FIG. 2 depicts one embodiment of the axially outer end 15. In this embodiment, the layer 24 is made up of three sub-layers 24a, 24b and 24c with a thickness equal to 2.7 mm, 2.0 mm and 3.4 m, respectively. The thickness is measured in the widest portion of the said sub-layer. The layer 25 is also divided into sub-layers 25a and 25b, both having a thickness equal to 0.5 mm. The mean diameter of the axially outer reinforcement 15 is comprised between 8 mm and 16 mm.

The rubber compound 25 makes it possible to absorb the shear that occurs during running while at the same time providing enough overall flexural stiffness (compression and torsion) via its secant modulus.

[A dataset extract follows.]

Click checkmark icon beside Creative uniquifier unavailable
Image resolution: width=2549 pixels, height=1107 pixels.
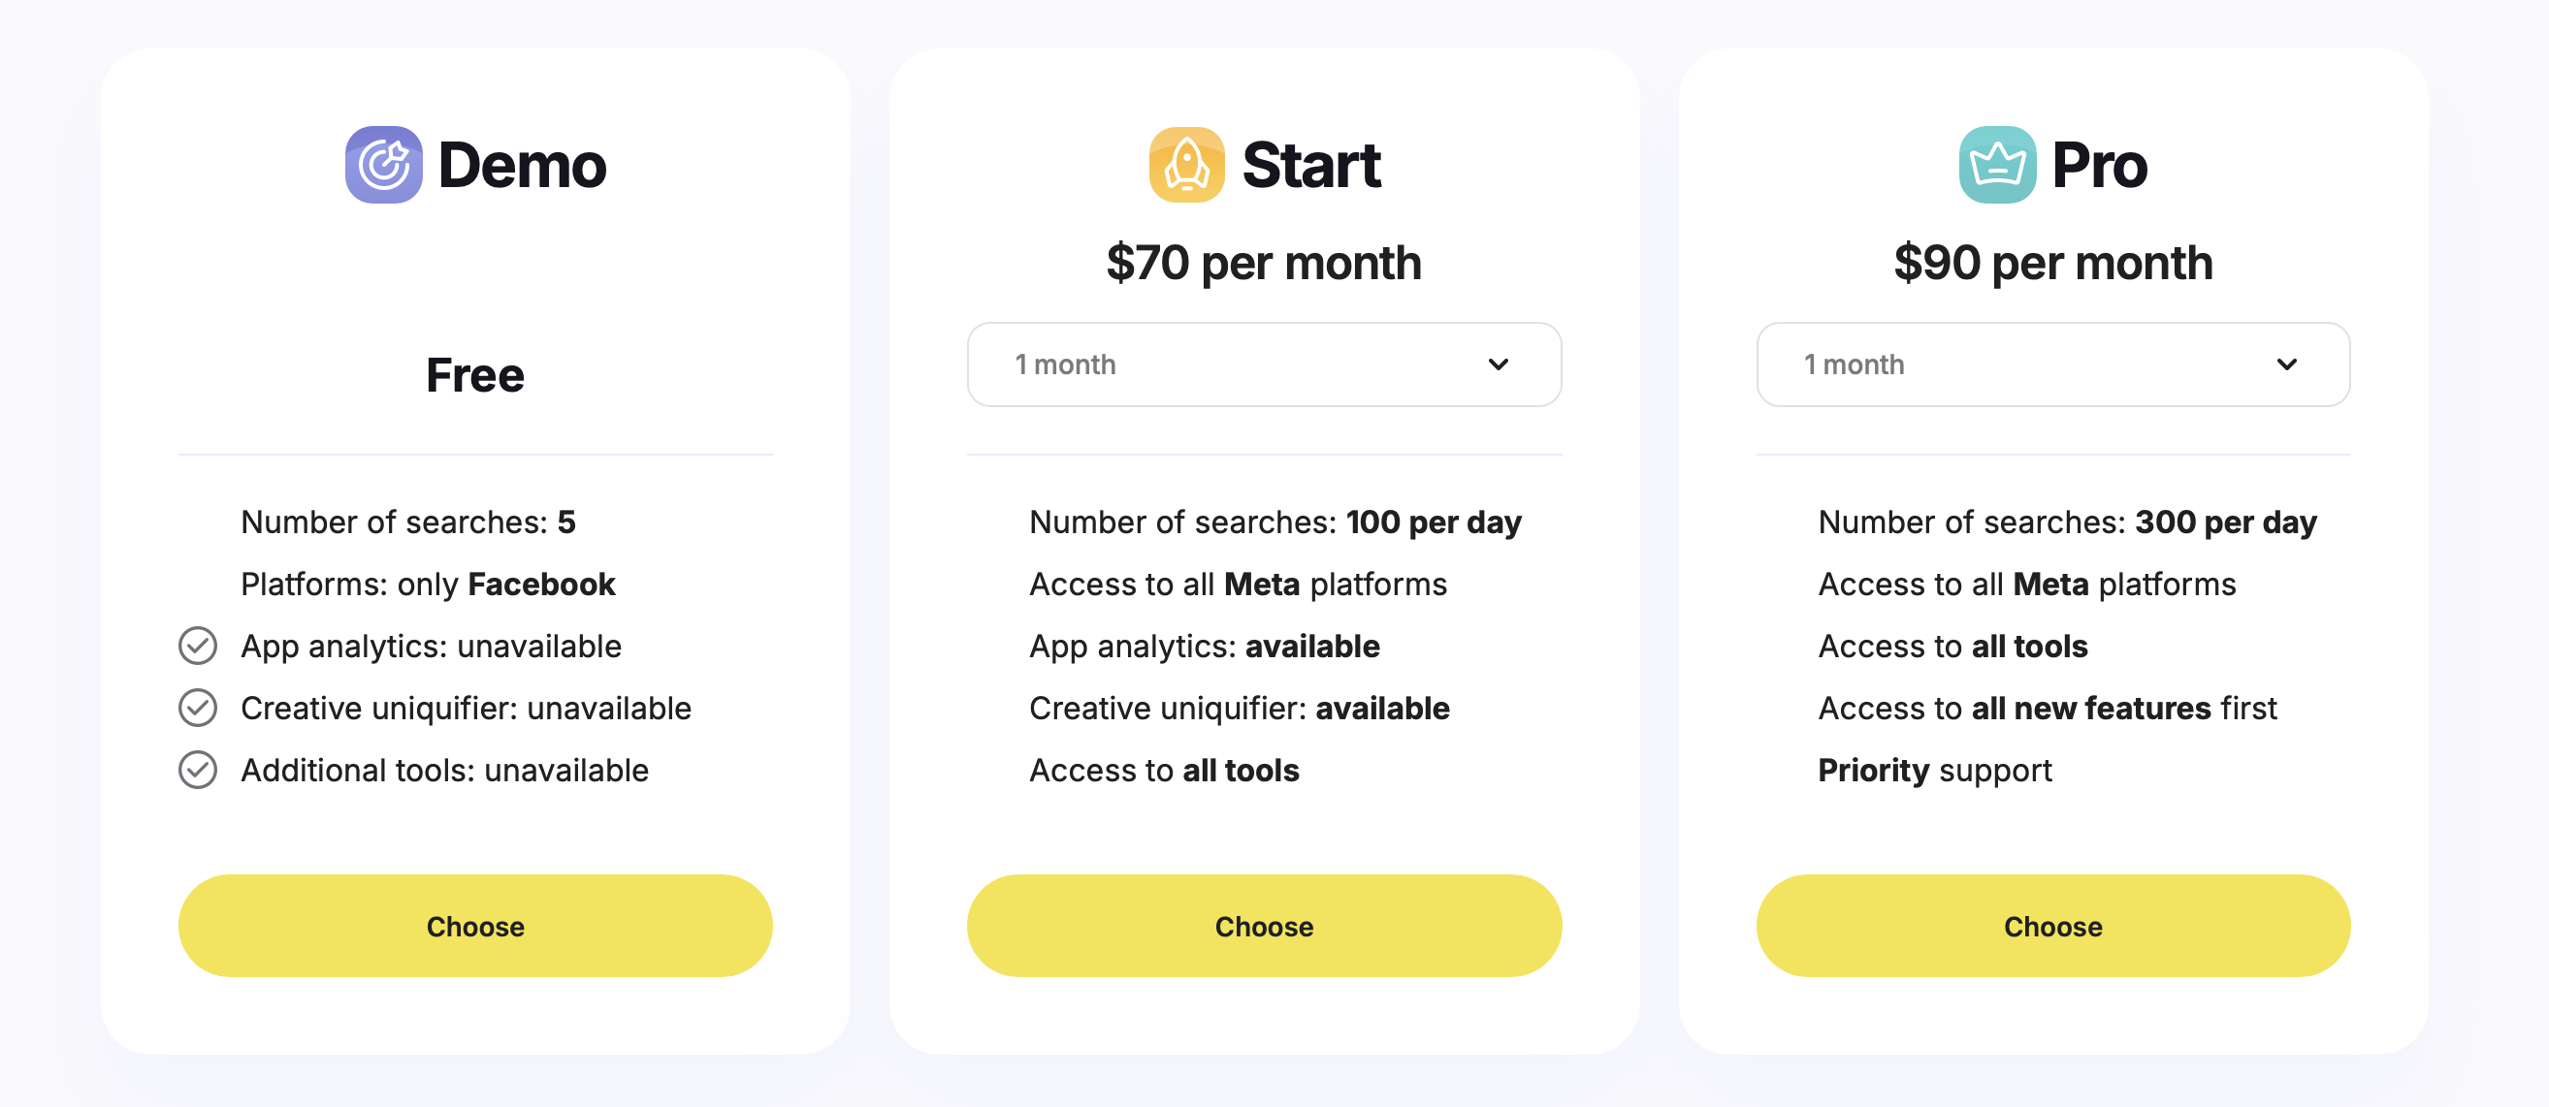tap(198, 708)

FIG. 3 shows a radial section, in a plane YZ, of a rolling assembly comprising a tyre P, a rim J, and, for each bead B, an adapter A providing the connection between the bead B and the rim J. The tyre P comprises a tread (unreferenced) extended radially towards the inside by two sidewalls 1, themselves extended radially towards the inside by two beads B. Within each bead B, the carcass reinforcement 2 is turned up around a circumferential reinforcing element or bead wire 3 to form a turnup 4 separated from the carcass reinforcement 2 by a filling element 5. The rim J comprises, in a middle portion, a mounting well 6, intended to make it easier to mount the beads B of the tyre P and, at its axial ends, two rim bead seats 8, each one comprising a substantially radial portion or rim flange 7a and a substantially axial portion or rim seat 7b. The adapter A comprises an axially inner end 10 comprising an inner reinforcing element 16 and intended to be mounted on a rim bead seat 8, an axially outer end 9 comprising an outer reinforcing element 15, as defined above, and intended to come into contact via a substantially radial axially inner face, or bearing face 21, with a bead B, and finally a body 11, connecting the axially outer end 9 to the axially inner end 10 so as to form a single piece, comprising at least one main reinforcement 17 providing the connection between the outer reinforcing element 15 and the inner reinforcing element 16, and comprising a substantially axial adapter seat 18 intended to come into contact with a bead B.

Claims

1.-6. (canceled)

7. An adapter for a rolling assembly having an axis of rotation YY′, the rolling assembly comprising a tire having two beads, and a rim having two rim bead seats, where, for each bead, the adapter provides the connection between the bead and the rim, the adapter comprising:

an axially inner end connected to a rim;

an axially outer end comprising an outer reinforcing element and intended to come into contact, via a substantially radial axially inner face, or bearing face, with a bead;

a body connecting the axially outer end to the axially inner end, comprising at least one main reinforcement providing the connection between the outer reinforcing element and an inner reinforcing element, and comprising a substantially axial adapter seat intended to come into contact with a bead, the ends and body being arranged along an axial axis YY′,

wherein the outer reinforcing element is completely axially on the outside of a bearing face, and

wherein the outer reinforcing element is a substantially annular structure of substantially polygonal section, comprising at least two first layers of composite and/or metallic material, and at least two second layers of rubber compound, the first and second layers being arranged mutually parallel and in alternation with each other and parallel to the axial axis YY′.

8. The adapter according to claim 7, wherein the rubber compound has a secant modulus greater than or equal to 10 MPa and less than or equal to 100 MPa.

9. The adapter according to claim 7, wherein the rubber compound has an elastic elongation greater than or equal to 50%.

10. The adapter according to claim 7, wherein the composite and/or metallic material has a Young's modulus greater than or equal to 40 GPa and less than or equal to 200 GPa.

11. The adapter according to claim 7, wherein the rubber compound is selected from a diene and polyurethane compositions.

12. A rolling assembly comprising the adapter according to claim 7.